No ale co za problem? Wynajmujesz kreta i sie przebijają tam gdzie im każesz. Do wykonania takich przyłączy nie trzeba mieć żadnych specjalnych uprawnień. Głębokość przy dobrym gruncie to nie problem, trzeba tylko zrobić odpowiednio większy wykop i go oskarpować, obędzie sę bez szalunków. Z tego co wiem to przy przebijaniu nie trzeba zamykać drogi, chyba że jest jakoś mega wąsko i nie ma gdzie się z koparką podziać. Jestem pewien że poświęciłeś już na to tyle czasu że dawno być wszystkie formalnośći itp załatwił sam, i było by zrobione.
P.s. jeżeli w wykopie będzie woda to już gorzej, trzeba wypompoywwać no i raczej bez przebijania stalowej rury osłonowej się nie obędzie, weź to pod uwagę. To dodatkowe koszty i nie kazda ekipa też przebija rury stalowe.

----------


## aiki

Kanalizacji rura beton. Woda stal ale nawiertke robią wodociągi.
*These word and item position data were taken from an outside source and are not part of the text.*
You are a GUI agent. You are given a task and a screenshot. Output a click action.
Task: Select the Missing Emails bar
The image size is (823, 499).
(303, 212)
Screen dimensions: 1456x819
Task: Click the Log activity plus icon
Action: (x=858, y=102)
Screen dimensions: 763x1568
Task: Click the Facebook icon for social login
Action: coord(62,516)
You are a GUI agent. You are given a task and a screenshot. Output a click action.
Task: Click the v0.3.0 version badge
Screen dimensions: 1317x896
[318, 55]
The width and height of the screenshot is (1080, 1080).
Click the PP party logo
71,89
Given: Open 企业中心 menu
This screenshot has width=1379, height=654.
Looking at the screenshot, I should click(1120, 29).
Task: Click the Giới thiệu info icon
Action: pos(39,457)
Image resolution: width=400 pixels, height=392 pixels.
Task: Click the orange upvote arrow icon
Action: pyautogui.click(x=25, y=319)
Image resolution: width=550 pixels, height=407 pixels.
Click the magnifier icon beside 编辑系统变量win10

W naszym mieście tylko jedna firma ma kreta więc terminy do bani.

----------


## Kreczman

Witam wszystkich! 
To mój pierwszy post na forum.  :smile:  

Przeczytanie całego tematu trochę mi zajęło ale się udało.
Gratuluję wytrwałości, pięknie to wyszło.


Ponieważ w piątek kupiłem dom z tego projektu (lustrzane odbicie) do wykończenia (SSZ+) i chciałbym zrobić jak najwięcej sam to będę miał kilka pytań.

Też mam w planach zrobić prysznic na dole jak u Ciebie (wstępnie chciałbym odpływ liniowy ścienny). Poszerzałeś łazienkę kosztem korytarza do garażu?

Schody dałeś drewniane czy beton? Bo już nie kojarzę...  :smile:  

Zostawiłeś przejście korytarza do kuchni? Moja druga połówka chce to zbudować i w sumie to chyba się z nią zgadzam...

Jak jesteś już na etapie zakończenia budowy to z doświadczenia coś byś zmienił?

----------


## sebcioc55

> Kanalizacji rura beton. Woda stal ale nawiertke robią wodociągi. W naszym mieście tylko jedna firma ma kreta więc terminy do bani.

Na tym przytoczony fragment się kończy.